On December 1, 2021 the Department of Justice (DOJ) reached a settlement agreement with Hy-Vee, Inc., an employee-owned chain of almost 250 supermarkets located in the mid-west United States. We review the actions items and timelines.
The DOJ initiated its investigation after determining that Hy-Vee's Vaccine Registration Portal was not accessible to persons who use assistive technology like screen readers and those who have difficulty navigating online content with a mouse.
Specifically, the DOJ enumerated the barriers users of assistive technology would encounter when accessing the website, including:
- images, buttons, and form fields that were unlabeled or had inaccurate alternative text or labels, and
- pop-up windows, error messages, and drop-down menus that were not reported to screen readers
The DOJ alleged that due to the barriers encountered by users of assistive technology, some customers were unable to fully access Hy-Vee's online Vaccine Registration Portal.
Hy-Vee denies it has violated the Americans with Disabilities Act (ADA).
Hy-Vee action items
In its agreement with the DOJ, Hy-Vee has agreed to 6 action items related to web accessibility, including:
- Vaccine Registration Portal Accessibility Conformance. Within 10 days of the Effective Date of the agreement, Hy-Vee will remediate accessibility barriers that prevent a person with a disability from accessing "substantive" information. Any content that leads to Hy-Vee's Vaccine Portal Registration site must meet WCAG 2.1 guidelines within 90 days.
- Website Accessibility Notice and Feedback. Within 10 days of the Effective Date of the agreement, Hy-Vee will provide an accessibility notice that includes alternative ways to contact the organization and access content. The notice is required to include a telephone number that instructs customers to contact the organization if barriers are identified at a number that is staffed 24 hours a day with representatives that are trained to make vaccine appointments.
- Automated Website Accessibility Testing. By the date of the agreement, Hy-Vee is required to obtain an automated testing tool and report the results of ongoing tests to the DOJ each month for the life of the agreement.
- Website Accessibility Consultant and Evaluation. Within 5 days of the Effective Date of the agreement Hy-Vee is required to retain an independent consultant (approved by the DOJ) to advise Hy-Vee on how to conform to WCAG 2.1 and stay compliant, and verify that content conforms to WCAG 2.1 by the agreed-upon timeline.
- User Accessibility Testing. Hy-Vee is required to user test Vaccine Content on a monthly basis by at least one user of assistive technology (specifically screen readers) and one person with a disability who cannot use a mouse.
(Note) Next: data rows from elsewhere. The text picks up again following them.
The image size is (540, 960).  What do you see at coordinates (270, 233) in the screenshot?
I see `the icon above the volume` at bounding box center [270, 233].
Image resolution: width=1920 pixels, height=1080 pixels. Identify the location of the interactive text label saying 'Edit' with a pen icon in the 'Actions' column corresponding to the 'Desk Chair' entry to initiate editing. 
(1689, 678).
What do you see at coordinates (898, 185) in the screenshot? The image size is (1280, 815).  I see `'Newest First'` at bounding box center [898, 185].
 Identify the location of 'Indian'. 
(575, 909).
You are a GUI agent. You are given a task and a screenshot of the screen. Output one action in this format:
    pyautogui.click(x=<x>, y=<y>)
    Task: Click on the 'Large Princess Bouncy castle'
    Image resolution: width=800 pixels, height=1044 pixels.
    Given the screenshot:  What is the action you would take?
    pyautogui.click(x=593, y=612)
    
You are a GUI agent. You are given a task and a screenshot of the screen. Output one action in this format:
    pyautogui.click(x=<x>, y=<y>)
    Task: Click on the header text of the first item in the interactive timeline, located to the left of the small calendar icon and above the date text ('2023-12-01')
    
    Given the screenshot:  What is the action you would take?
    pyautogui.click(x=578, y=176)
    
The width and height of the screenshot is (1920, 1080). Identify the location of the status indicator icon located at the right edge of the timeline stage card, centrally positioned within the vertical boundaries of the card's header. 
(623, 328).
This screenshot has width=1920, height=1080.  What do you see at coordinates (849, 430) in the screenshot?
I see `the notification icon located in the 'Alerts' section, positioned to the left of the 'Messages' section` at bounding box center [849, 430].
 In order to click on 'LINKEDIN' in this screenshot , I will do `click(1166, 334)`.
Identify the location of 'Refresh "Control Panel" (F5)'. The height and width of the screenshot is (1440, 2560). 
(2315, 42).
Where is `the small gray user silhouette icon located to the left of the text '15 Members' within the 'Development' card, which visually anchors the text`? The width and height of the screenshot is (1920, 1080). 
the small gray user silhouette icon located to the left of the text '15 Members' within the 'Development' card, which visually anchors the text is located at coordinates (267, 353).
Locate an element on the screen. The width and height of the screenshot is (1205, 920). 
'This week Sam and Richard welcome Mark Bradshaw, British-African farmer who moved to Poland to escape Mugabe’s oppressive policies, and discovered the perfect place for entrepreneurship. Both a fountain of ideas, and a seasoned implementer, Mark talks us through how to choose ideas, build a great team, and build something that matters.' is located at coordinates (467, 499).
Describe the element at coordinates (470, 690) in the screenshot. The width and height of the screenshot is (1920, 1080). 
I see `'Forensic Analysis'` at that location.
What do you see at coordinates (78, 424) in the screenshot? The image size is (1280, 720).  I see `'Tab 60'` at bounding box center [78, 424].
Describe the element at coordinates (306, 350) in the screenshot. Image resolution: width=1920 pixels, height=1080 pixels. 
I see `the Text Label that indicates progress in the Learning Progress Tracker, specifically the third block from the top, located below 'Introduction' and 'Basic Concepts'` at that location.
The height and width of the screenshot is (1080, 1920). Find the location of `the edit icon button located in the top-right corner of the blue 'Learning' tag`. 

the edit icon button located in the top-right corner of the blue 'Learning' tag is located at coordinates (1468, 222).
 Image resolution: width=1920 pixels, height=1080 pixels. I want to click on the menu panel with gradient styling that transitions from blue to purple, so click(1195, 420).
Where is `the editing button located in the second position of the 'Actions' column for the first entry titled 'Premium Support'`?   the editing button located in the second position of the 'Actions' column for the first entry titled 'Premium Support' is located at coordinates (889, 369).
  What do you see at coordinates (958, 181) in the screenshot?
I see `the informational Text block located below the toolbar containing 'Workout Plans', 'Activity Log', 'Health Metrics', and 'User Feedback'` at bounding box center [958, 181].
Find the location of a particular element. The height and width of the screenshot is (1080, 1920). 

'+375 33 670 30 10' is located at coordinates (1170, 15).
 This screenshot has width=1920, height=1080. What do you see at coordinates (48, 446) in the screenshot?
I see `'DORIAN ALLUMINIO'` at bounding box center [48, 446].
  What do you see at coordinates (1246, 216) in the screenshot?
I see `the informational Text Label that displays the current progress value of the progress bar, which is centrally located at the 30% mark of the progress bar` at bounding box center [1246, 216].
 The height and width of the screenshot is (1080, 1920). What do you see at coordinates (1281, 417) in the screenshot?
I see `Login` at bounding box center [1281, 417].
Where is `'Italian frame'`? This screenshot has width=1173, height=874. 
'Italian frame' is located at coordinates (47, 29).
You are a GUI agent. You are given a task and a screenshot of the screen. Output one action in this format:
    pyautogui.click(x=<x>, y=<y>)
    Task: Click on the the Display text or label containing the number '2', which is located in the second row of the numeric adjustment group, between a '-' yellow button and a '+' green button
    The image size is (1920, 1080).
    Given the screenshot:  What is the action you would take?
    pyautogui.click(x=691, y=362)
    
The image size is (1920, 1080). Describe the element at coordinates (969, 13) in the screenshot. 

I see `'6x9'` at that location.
- Website Accessibility Training. Within 40 days of the Effective Date of the agreement, and at least once annually, Hy-Vee is required to provide training to all staff who design, develop, maintain, manage, or have responsibility for the content and format of Vaccine Content.
Gone are the days in which organizations are given 12, 24, 36, 48, and 60 month timelines to meet conformance thresholds.
What is most striking is the quick turnaround the DOJ now requires. Of course, the settlement itself is largely about one type of technology and functionality (the Vaccine Portal Registration), but given the requirements of this agreement, it appears the DOJ is communicating it has a much more granular understanding of accessibility initiatives and the true cost, resource requirements, and turnaround associated with implementation.
Title II and III covered entities should take account of the DOJ's expectations in this agreement and adjust accordingly.
Lastly, although it is not unusual for the DOJ to require organizations to go beyond automated testing, executive leadership should note the requirement that Hy-Vee engages users with disabilities and create a checks-and-balance system that mandates the use of an independent consultant.
Creating a checks-and-balance system ensures designers and developers have the resources needed to accurately modify content and identify barriers without internal and external influences created by the complexity of organizational politics.
Accessibility professionals looking to implement accessibility initiatives should identify ways to overcome organizational resistance to accessibility by proactively engaging customers with disabilities and building executive-level support − this can be done using maturity models, leveraging external mandates, or making the business case for accessibility.
The DOJ is sending a clear message that accessibility is no longer a white paper with quick tips. WCAG 2.1 may not yet be the law of the land, but organizations that fail to provide accessible technology or clearly communicate a standard that ensures technology is accessible will almost certainly be required to adopt it at some point.
Although the path to accessibility remains flexible at this point, the destination is clear.